The Survivors Network of those Abused by Priests
SNAP Press Statement
For immediate release: Monday, April 18, 2011
Judge sanctions school in child sex case; SNAP responds
Statement by David Clohessy of St. Louis, Director of SNAP, the Survivors Network of those Abused by Priests
Let those who conceal child sex crimes take note of this important ruling. Police, prosecutors, judges and juries are slowly but increasingly punishing powerful individuals who protect child predators instead of innocent kids.
Principals, bishops, coaches, camp directors, defense lawyers, school boards should heed this warning: you can no longer intimidate victims, threaten witnesses, discredit whistleblowers, destroy evidence, and keep your complicity hidden. As Martin Luther King said “No lie lives forever.” And the ‘shelf life’ for child sex crimes and cover ups is getting shorter and shorter.
We applaud these brave men who are exposing corruption at Poly Prep. By their courage, they are helping to deter future recklessness, callousness and deceit. Kids will be safer because of their wise decision to seek justice in court and hold wrongdoers accountable. We commend them for their bravery and tenacity.
(SNAP, the Survivors Network of those Abused by Priests, is the world’s oldest and largest support group for clergy abuse victims. We’ve been around for 23 years and have more than 10,000 members. Despite the word “priest” in our title, we have members who were molested by religious figures of all denominations, including nuns, rabbis, bishops, and Protestant ministers. Our website is SNAPnetwork.org)
Contact - David Clohessy (314-566-9790 cell, SNAPclohessy@aol.com), Barbara Blaine (312-399-4747, SNAPblaine@gmail.com), Peter Isely (414-429-7259, email@example.com), Barbara Dorris (314-862-7688 home, 314-503-0003 cell, SNAPdorris@gmail.com)
Misconduct in Sex-Abuse Lawsuit Raises Eyebrows
By ADAM KLASFELD
MANHATTAN (CN) - A federal judge slapped sanctions against Brooklyn's Poly Prep Country Day School, its trustees, and its current and former headmasters for withholding or destroying evidence related to allegations that the school's late football coach, Philip Foglietta, committed serial sexual molestation.
In e-mails to Courthouse News, a lawyer for former students said his clients were "heartened" by the decision, while Poly Prep's attorneys hinted they might challenge the sanctions.
In an Oct. 26, 2009, complaint, seven alumni accused the elite prep school of violating anti-racketeering law engaging in a cover-up of a coach's "horrific sexual abuse," which crossed state lines, since 1966. The alumni said Foglietta "sexually abused dozens, if not hundreds, of boys," and that drug abuse, suicide attempts, relationship troubles and alcoholism later plagued many of Foglietta's victims.
Two more have joined the suit since that time, and court documents say six more alleged victims have been identified for "Attorneys' Eyes Only."
Although Poly Prep now admit Foglietta was fired for sexual misconduct, at the time the school honored Foglietta with a "lavish retirement dinner" attended by 500 people and even set up a memorial fund in his name after he died in 1998, court documents say.
William M. Williams and David B. Harman, the school's former and current headmasters, respectively, are also named as defendants in the RICO action, along with unnamed members of Poly Prep's Board of Trustees.
In a 2002 letter to alumni, Harman wrote, "Unfortunately, we have recently received credible allegations that such abuse occurred at Poly Prep more than twenty years ago by a faculty member/coach, who is now deceased."
After receiving a settlement demand from an alumnus, Poly Prep hired attorney Peter Sheridan to launch a privileged and confidential investigation into the allegations.

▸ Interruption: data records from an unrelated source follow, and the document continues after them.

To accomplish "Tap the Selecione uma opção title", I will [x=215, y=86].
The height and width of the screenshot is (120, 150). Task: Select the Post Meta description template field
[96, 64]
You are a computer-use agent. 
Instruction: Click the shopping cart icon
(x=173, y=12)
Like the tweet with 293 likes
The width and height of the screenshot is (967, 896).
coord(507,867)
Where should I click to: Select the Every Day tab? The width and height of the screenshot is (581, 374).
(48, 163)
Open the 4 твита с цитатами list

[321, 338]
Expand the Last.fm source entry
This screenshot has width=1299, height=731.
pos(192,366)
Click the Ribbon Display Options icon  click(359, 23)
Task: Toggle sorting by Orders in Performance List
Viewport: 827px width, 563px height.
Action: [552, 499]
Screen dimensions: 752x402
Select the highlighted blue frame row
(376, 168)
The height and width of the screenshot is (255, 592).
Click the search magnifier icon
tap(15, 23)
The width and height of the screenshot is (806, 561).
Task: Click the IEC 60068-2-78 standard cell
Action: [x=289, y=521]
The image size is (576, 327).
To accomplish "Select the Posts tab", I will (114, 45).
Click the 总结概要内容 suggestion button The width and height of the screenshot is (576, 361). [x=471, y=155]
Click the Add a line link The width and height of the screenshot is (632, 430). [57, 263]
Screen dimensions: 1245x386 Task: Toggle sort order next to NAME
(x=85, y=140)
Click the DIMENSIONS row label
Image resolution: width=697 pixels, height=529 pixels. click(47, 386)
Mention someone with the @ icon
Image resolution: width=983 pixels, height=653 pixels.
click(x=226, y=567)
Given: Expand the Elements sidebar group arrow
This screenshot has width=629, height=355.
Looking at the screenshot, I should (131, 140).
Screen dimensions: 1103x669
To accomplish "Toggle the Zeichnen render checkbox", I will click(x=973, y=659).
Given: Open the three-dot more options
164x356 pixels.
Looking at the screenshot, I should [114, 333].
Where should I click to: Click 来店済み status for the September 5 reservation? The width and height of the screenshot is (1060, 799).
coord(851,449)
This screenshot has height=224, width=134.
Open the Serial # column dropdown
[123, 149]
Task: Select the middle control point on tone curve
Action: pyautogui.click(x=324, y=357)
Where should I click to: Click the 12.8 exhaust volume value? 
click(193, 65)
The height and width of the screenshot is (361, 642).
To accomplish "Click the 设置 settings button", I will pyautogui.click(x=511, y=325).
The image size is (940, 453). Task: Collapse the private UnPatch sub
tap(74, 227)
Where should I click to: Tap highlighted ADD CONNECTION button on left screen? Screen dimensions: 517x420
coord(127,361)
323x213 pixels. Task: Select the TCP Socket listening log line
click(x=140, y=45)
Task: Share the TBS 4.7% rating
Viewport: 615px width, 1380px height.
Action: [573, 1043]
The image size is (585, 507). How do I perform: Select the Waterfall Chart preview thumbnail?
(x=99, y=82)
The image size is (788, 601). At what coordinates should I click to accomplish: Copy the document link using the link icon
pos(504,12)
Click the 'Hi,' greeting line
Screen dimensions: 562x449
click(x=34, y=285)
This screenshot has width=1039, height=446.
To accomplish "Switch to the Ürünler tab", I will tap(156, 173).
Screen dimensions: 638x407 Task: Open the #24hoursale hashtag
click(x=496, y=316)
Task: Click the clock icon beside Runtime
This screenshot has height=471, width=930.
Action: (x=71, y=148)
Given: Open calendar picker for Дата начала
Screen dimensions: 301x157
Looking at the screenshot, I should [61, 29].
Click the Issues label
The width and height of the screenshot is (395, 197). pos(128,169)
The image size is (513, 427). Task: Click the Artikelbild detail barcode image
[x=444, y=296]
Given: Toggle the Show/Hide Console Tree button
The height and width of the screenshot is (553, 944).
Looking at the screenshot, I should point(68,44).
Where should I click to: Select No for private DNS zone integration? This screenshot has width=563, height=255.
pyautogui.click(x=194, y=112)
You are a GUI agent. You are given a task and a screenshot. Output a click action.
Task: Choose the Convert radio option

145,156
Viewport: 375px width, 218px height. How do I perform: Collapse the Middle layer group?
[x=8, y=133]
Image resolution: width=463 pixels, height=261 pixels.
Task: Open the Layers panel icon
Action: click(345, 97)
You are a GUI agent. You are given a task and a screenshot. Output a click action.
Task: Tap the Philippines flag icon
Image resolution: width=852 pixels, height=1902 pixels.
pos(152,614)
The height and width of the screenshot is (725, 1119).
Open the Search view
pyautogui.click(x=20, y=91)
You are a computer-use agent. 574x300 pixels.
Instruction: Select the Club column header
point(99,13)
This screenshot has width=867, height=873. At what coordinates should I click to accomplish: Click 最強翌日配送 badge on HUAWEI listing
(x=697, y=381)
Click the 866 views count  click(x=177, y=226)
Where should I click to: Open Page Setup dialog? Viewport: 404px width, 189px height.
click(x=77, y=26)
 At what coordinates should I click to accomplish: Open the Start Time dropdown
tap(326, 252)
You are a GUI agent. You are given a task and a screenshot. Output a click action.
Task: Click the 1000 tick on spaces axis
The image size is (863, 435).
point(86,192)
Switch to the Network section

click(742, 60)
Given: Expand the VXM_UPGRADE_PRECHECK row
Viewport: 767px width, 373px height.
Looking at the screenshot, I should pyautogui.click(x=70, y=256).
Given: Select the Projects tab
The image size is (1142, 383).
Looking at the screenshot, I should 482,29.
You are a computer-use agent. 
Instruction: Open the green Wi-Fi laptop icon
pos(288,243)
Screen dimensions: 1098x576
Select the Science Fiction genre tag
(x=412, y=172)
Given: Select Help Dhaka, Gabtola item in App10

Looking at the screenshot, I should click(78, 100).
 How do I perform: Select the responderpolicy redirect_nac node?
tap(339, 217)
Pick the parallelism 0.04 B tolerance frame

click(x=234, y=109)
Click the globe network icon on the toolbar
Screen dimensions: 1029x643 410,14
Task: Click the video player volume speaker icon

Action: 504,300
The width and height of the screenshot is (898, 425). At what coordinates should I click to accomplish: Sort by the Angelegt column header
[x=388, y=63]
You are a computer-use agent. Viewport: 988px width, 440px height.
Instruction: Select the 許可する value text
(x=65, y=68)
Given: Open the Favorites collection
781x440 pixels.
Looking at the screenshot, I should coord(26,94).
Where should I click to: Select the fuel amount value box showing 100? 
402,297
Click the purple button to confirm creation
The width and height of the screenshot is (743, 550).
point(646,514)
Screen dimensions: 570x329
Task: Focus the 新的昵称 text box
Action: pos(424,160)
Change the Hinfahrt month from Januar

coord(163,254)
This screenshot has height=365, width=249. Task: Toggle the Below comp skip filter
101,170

Sheridan claimed that investigation showed that the school's faculty and staff reported no firsthand knowledge of abuse.
Poly Prep's current lawyers with O'Melveny & Myers did not put a litigation hold on the notes before Sheridan had disposed of them, according to an 80-page order filed on Wednesday.
In that document, U.S. District Judge Cheryl Pollak wrote that the disappearance of the notes "constitutes negligence at best," and she ordered unspecified "reasonable expenses, including attorney's fees and costs."
The alumni say that the Sheridan notes are only one example of documents destroyed or discarded by the defendants.
In 1970, former headmaster Williams received two anonymous letters saying Foglietta was "doing terrible things to your children," and received other letters in faculty mailboxes in 1991, the order states.
Williams said in depositions that the letter in the mailbox contained "something nasty about Foglietta. I don't remember what it was."
When asked why he threw it out, he replied, "I assumed - I don't know. I guess - I don't know. I can't guess. I don't know."
Pollak was dubious about Williams' answers, but she rejected the alumni's motion to declare he had perpetrated a "fraud upon the court."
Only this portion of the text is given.